Stored items
--- START ---
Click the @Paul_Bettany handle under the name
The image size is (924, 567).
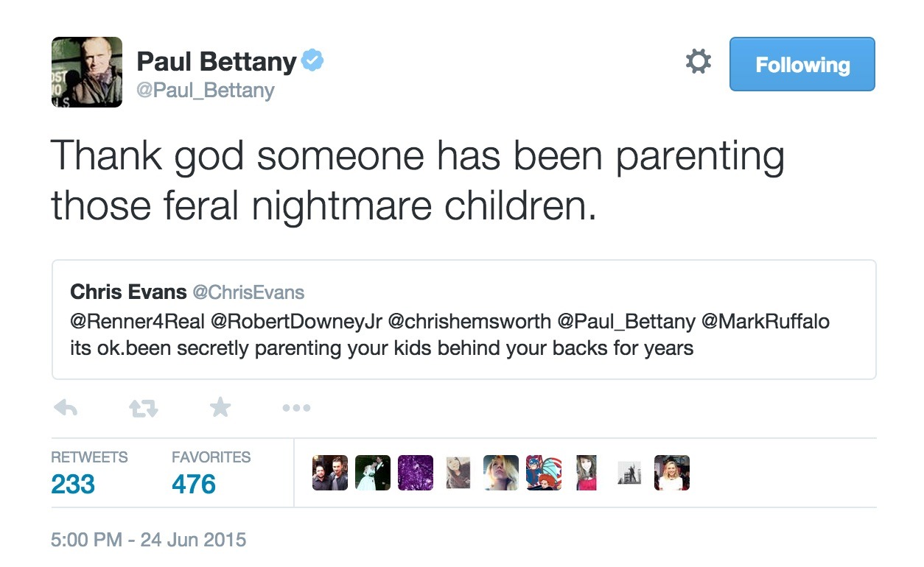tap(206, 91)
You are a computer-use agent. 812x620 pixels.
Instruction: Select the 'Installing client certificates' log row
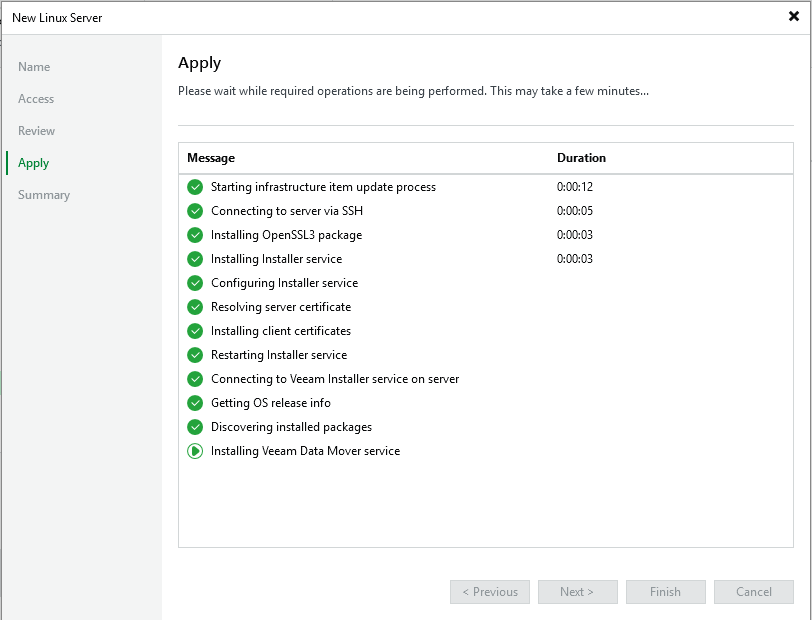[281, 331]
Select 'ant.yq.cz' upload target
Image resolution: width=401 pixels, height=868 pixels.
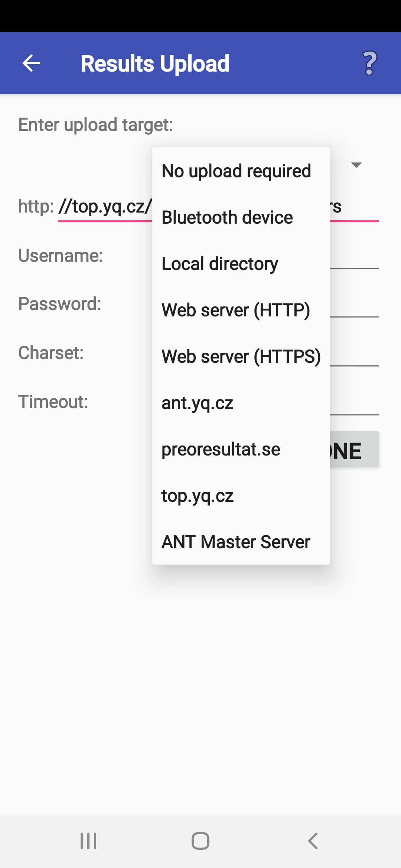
--- END ---
Required action
Send back the data above word for word, with the pictures left out.

Output
Click the @Paul_Bettany handle under the name
The image size is (924, 567).
tap(206, 91)
You are a computer-use agent. 812x620 pixels.
Instruction: Select the 'Installing client certificates' log row
[281, 331]
Select 'ant.yq.cz' upload target
Image resolution: width=401 pixels, height=868 pixels.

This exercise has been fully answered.